In her mailer, Pletcher asserts that Frugoli will continue Marin’s policy of sending assault victims out of county, refuse to make environmental crimes a priority, support Marin Sheriff Robert Doyle’s policy of turning inmate release dates over to Immigration and Customs Enforcement, and fail to focus on rehabilitation programs and restorative justice.

Frugoli’s campaign wrote, “Pletcher simply took the actual positions and words of Lori and willfully told voters Lori holds the opposite positions.”

On Monday, Pletcher defended the information in the mailer. She said on some of the issues Frugoli has changed her position over time.

“She’s been flip-flopping on these issues,” Pletcher said.

To back up that claim, Pletcher’s campaign cited Frugoli’s comment during an American Civil Liberties Union/League of Women Voters debate on April 13.

The Pletcher campaign quotes Frugoli accurately as saying, “The sheriff is following the law.

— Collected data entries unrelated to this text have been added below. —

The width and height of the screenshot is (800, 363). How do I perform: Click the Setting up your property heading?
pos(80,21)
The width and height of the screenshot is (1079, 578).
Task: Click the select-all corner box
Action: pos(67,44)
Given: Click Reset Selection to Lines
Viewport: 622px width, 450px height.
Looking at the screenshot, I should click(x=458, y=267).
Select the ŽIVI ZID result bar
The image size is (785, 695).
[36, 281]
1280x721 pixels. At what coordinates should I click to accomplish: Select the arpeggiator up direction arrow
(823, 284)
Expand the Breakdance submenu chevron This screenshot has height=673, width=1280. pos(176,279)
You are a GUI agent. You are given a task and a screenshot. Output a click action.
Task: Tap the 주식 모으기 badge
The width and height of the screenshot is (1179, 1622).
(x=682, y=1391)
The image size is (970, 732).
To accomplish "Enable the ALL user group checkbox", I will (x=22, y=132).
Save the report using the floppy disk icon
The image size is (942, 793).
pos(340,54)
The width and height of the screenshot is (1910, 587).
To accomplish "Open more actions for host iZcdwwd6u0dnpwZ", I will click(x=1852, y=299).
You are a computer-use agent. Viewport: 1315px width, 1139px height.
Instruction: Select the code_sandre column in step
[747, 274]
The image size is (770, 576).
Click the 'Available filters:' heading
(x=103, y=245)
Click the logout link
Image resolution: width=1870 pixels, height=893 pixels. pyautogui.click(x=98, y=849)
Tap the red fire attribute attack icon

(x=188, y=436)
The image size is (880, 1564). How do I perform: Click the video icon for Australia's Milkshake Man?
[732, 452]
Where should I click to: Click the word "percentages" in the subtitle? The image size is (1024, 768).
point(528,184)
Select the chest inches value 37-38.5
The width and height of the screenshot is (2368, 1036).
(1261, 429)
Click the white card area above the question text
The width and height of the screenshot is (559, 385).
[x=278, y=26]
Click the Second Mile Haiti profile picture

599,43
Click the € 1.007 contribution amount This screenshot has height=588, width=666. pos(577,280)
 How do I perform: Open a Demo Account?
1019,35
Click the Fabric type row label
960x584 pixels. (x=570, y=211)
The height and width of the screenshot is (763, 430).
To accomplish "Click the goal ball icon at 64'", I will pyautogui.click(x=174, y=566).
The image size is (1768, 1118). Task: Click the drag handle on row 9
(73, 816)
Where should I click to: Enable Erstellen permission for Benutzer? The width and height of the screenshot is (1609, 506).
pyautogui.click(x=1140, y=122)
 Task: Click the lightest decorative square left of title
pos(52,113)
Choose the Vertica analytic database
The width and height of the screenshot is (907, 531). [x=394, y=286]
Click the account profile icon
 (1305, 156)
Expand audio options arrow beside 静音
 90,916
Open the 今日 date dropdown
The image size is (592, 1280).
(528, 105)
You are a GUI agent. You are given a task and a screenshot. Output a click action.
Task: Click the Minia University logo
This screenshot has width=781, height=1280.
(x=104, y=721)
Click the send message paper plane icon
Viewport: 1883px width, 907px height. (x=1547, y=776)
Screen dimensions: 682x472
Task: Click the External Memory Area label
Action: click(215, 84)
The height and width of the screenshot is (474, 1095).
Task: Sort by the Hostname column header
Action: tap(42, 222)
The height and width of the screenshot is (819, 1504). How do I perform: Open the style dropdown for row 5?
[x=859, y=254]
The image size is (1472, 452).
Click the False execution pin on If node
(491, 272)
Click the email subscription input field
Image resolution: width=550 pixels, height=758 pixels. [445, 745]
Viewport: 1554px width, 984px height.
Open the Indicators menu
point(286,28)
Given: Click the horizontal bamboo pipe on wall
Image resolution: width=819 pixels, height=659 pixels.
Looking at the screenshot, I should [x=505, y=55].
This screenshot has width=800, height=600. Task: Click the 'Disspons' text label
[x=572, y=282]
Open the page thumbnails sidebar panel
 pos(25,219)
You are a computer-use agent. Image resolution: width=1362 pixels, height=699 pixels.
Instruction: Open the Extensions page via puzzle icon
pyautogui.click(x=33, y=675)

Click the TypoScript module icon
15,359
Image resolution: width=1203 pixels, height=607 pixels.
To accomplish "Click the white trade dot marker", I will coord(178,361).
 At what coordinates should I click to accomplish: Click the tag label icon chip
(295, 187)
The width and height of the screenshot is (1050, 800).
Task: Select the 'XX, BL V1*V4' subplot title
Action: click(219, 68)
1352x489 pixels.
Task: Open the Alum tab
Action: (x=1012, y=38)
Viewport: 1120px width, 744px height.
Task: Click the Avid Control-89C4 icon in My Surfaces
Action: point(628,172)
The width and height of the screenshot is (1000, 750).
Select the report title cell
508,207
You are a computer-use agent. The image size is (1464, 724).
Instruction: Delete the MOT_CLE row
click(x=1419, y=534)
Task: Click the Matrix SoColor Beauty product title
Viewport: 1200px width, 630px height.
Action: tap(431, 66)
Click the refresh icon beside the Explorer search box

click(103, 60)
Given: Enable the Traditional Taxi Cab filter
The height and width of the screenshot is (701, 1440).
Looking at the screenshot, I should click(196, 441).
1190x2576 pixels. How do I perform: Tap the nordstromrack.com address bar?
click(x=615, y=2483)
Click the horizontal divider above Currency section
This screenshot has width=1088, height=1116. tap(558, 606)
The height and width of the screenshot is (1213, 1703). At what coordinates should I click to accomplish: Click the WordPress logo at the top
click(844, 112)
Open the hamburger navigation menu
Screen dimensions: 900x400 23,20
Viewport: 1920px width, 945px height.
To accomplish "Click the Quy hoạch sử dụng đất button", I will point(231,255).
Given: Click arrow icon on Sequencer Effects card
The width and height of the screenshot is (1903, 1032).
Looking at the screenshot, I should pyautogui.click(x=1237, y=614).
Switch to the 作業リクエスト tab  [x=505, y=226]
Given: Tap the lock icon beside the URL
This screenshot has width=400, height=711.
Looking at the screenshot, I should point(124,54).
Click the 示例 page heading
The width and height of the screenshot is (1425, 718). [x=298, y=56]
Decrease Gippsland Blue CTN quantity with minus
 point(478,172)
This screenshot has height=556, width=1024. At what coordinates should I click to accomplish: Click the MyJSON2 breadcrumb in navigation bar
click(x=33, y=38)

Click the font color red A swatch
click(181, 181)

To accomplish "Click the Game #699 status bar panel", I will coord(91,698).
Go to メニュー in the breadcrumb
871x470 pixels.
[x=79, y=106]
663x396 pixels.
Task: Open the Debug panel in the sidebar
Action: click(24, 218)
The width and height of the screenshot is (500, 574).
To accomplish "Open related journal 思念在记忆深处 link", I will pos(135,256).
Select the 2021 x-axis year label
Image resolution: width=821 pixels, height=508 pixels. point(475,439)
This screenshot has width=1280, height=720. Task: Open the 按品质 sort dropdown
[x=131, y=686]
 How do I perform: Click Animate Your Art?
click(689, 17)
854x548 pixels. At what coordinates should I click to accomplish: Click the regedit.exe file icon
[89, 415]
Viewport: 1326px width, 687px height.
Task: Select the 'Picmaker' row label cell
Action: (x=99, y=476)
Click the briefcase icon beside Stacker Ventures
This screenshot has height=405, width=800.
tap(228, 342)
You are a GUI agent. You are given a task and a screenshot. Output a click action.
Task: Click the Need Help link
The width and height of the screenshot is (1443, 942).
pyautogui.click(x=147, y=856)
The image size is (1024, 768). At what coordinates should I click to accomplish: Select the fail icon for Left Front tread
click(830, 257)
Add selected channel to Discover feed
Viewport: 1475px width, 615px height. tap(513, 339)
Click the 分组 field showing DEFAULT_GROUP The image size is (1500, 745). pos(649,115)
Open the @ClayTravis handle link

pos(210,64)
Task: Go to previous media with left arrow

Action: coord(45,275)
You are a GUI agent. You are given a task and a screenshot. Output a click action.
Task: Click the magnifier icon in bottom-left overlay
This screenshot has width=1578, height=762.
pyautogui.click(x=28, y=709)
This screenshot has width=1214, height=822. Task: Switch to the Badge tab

It’s not my job to tell him how to do his job and it wouldn’t be his job to tell me how to do it.”

The campaign, however, omitted what Frugoli said in the next breath: “I would be more comfortable based on what I’m hearing from the community if he only released the information on people who were convicted of felonies.”

Frugoli said she would recommend to the sheriff that he do that.

Regarding sending assault victims to Kaiser Permanente Vallejo Medical Center in Vallejo for rape kit exams, Pletcher supplied a copy of a June 3 posting on Frugoli’s Facebook page. In that posting, Frugoli wrote that abandoning the procedure “would be detrimental to prosecution of sexual assault cases in Marin and catastrophic for victims.”

In that same posting, Frugoli wrote, “Marin stopped having rape exams at Marin General because two midwives were busy delivering babies and rape victims were waiting hours; there was poor evidence collection, and inadequate nurse training was compromising cases leading to poor expert testimony, injustice for victims and offenders going free.”

During a debate sponsored by  the League of Women Voters and the ACLU on Sept. 19, Frugoli said she would be willing to return the examinations to Marin if properly trained Napa Solano Sexual Assault Nurse Examiners (SANE) could be provided. She cautioned, however, that would require funding by the Marin County Board of Supervisors.

Pletcher maintains the SANE examiners can be brought to Marin at no additional cost.

To back up her claims that if elected Frugoli would refuse to make environmental crimes, restorative justice and rehabilitation programs a high priority, Pletcher simply notes Frugoli’s long tenure in the district attorney’s office.

“If you are an attorney in the office and you’ve been there for 28 years and you’re seeking to make change and you feel passionate about an issue, you will make change on those issues,” Pletcher said.

At the end of the Sept. 19 debate,  Frugoli said, “Does our office need change? Absolutely.”

“I’m an employee of the office and I’m proud to be there, but I’ve never said that we’re perfect and that change isn’t needed,” Frugoli said. “The real question is who is the most qualified and experienced and capable to lead this office to the future.”